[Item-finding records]
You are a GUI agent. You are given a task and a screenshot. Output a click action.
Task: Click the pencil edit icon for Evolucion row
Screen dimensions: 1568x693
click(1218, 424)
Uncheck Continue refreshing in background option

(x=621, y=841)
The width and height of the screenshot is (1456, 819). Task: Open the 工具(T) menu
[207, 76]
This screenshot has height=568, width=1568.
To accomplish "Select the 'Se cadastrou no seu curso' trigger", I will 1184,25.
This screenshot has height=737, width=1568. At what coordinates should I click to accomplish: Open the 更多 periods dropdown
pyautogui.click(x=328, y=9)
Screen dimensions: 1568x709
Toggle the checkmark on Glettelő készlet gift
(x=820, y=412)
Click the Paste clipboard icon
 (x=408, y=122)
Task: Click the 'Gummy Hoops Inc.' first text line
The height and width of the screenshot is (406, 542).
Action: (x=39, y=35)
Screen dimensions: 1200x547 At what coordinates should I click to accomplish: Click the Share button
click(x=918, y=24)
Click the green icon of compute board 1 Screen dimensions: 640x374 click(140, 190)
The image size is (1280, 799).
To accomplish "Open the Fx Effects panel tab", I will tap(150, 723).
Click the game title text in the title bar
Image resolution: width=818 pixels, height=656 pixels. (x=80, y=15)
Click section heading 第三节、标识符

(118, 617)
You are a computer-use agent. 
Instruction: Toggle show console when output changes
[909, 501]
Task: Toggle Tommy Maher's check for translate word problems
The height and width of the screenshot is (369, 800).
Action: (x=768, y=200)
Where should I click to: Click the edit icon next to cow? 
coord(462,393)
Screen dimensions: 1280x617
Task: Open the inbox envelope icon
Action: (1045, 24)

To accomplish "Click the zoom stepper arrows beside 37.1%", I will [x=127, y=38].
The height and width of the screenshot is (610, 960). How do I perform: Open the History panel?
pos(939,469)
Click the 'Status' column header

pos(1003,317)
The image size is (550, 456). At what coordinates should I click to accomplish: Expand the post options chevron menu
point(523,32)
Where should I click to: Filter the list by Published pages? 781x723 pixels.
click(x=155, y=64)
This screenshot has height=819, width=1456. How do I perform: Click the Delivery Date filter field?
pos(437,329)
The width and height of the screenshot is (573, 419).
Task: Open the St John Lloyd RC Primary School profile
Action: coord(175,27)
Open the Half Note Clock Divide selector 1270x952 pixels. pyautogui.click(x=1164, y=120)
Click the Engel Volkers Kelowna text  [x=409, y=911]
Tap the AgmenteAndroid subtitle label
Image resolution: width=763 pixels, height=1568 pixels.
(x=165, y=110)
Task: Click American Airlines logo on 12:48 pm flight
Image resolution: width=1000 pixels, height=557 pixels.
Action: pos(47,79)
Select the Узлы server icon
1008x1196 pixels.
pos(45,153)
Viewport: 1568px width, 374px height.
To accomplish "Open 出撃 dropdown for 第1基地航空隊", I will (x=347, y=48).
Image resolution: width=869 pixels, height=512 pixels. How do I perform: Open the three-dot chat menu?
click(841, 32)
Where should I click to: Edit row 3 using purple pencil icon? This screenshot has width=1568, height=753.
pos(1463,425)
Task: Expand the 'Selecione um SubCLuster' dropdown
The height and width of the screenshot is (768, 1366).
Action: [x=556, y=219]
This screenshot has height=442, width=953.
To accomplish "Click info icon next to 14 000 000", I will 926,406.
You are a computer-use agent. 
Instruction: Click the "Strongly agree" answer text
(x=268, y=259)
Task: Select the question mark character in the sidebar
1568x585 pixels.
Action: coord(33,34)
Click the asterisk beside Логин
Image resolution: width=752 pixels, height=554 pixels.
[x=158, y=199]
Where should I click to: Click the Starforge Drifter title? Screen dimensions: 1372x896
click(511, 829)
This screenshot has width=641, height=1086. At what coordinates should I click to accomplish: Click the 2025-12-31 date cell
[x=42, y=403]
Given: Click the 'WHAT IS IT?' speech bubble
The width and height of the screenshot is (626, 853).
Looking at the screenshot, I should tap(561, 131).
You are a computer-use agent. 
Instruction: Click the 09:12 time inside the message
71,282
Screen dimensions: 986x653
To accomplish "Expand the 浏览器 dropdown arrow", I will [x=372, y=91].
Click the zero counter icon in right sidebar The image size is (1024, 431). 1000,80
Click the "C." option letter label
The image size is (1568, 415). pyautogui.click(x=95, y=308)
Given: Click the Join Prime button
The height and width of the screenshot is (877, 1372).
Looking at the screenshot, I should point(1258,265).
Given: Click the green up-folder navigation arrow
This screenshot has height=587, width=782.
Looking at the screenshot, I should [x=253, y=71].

■ Requirement
Pull every line of the listing above out word for word, leaving nothing changed or skipped.

■ Solution to this problem
You are a GUI agent. You are given a task and a screenshot. Output a click action.
Task: Click the pencil edit icon for Evolucion row
Screen dimensions: 1568x693
click(1218, 424)
Uncheck Continue refreshing in background option

(x=621, y=841)
The width and height of the screenshot is (1456, 819). Task: Open the 工具(T) menu
[207, 76]
This screenshot has height=568, width=1568.
To accomplish "Select the 'Se cadastrou no seu curso' trigger", I will 1184,25.
This screenshot has height=737, width=1568. At what coordinates should I click to accomplish: Open the 更多 periods dropdown
pyautogui.click(x=328, y=9)
Screen dimensions: 1568x709
Toggle the checkmark on Glettelő készlet gift
(x=820, y=412)
Click the Paste clipboard icon
 (x=408, y=122)
Task: Click the 'Gummy Hoops Inc.' first text line
The height and width of the screenshot is (406, 542).
Action: (x=39, y=35)
Screen dimensions: 1200x547 At what coordinates should I click to accomplish: Click the Share button
click(x=918, y=24)
Click the green icon of compute board 1 Screen dimensions: 640x374 click(140, 190)
The image size is (1280, 799).
To accomplish "Open the Fx Effects panel tab", I will tap(150, 723).
Click the game title text in the title bar
Image resolution: width=818 pixels, height=656 pixels. (x=80, y=15)
Click section heading 第三节、标识符

(118, 617)
You are a computer-use agent. 
Instruction: Toggle show console when output changes
[909, 501]
Task: Toggle Tommy Maher's check for translate word problems
The height and width of the screenshot is (369, 800).
Action: (x=768, y=200)
Where should I click to: Click the edit icon next to cow? 
coord(462,393)
Screen dimensions: 1280x617
Task: Open the inbox envelope icon
Action: (1045, 24)

To accomplish "Click the zoom stepper arrows beside 37.1%", I will [x=127, y=38].
The height and width of the screenshot is (610, 960). How do I perform: Open the History panel?
pos(939,469)
Click the 'Status' column header

pos(1003,317)
The image size is (550, 456). At what coordinates should I click to accomplish: Expand the post options chevron menu
point(523,32)
Where should I click to: Filter the list by Published pages? 781x723 pixels.
click(x=155, y=64)
This screenshot has height=819, width=1456. How do I perform: Click the Delivery Date filter field?
pos(437,329)
The width and height of the screenshot is (573, 419).
Task: Open the St John Lloyd RC Primary School profile
Action: coord(175,27)
Open the Half Note Clock Divide selector 1270x952 pixels. pyautogui.click(x=1164, y=120)
Click the Engel Volkers Kelowna text  [x=409, y=911]
Tap the AgmenteAndroid subtitle label
Image resolution: width=763 pixels, height=1568 pixels.
(x=165, y=110)
Task: Click American Airlines logo on 12:48 pm flight
Image resolution: width=1000 pixels, height=557 pixels.
Action: pos(47,79)
Select the Узлы server icon
1008x1196 pixels.
pos(45,153)
Viewport: 1568px width, 374px height.
To accomplish "Open 出撃 dropdown for 第1基地航空隊", I will (x=347, y=48).
Image resolution: width=869 pixels, height=512 pixels. How do I perform: Open the three-dot chat menu?
click(841, 32)
Where should I click to: Edit row 3 using purple pencil icon? This screenshot has width=1568, height=753.
pos(1463,425)
Task: Expand the 'Selecione um SubCLuster' dropdown
The height and width of the screenshot is (768, 1366).
Action: [x=556, y=219]
This screenshot has height=442, width=953.
To accomplish "Click info icon next to 14 000 000", I will 926,406.
You are a computer-use agent. 
Instruction: Click the "Strongly agree" answer text
(x=268, y=259)
Task: Select the question mark character in the sidebar
1568x585 pixels.
Action: coord(33,34)
Click the asterisk beside Логин
Image resolution: width=752 pixels, height=554 pixels.
[x=158, y=199]
Where should I click to: Click the Starforge Drifter title? Screen dimensions: 1372x896
click(511, 829)
This screenshot has width=641, height=1086. At what coordinates should I click to accomplish: Click the 2025-12-31 date cell
[x=42, y=403]
Given: Click the 'WHAT IS IT?' speech bubble
The width and height of the screenshot is (626, 853).
Looking at the screenshot, I should tap(561, 131).
You are a computer-use agent. 
Instruction: Click the 09:12 time inside the message
71,282
Screen dimensions: 986x653
To accomplish "Expand the 浏览器 dropdown arrow", I will [x=372, y=91].
Click the zero counter icon in right sidebar The image size is (1024, 431). 1000,80
Click the "C." option letter label
The image size is (1568, 415). pyautogui.click(x=95, y=308)
Given: Click the Join Prime button
The height and width of the screenshot is (877, 1372).
Looking at the screenshot, I should point(1258,265).
Given: Click the green up-folder navigation arrow
This screenshot has height=587, width=782.
Looking at the screenshot, I should [x=253, y=71].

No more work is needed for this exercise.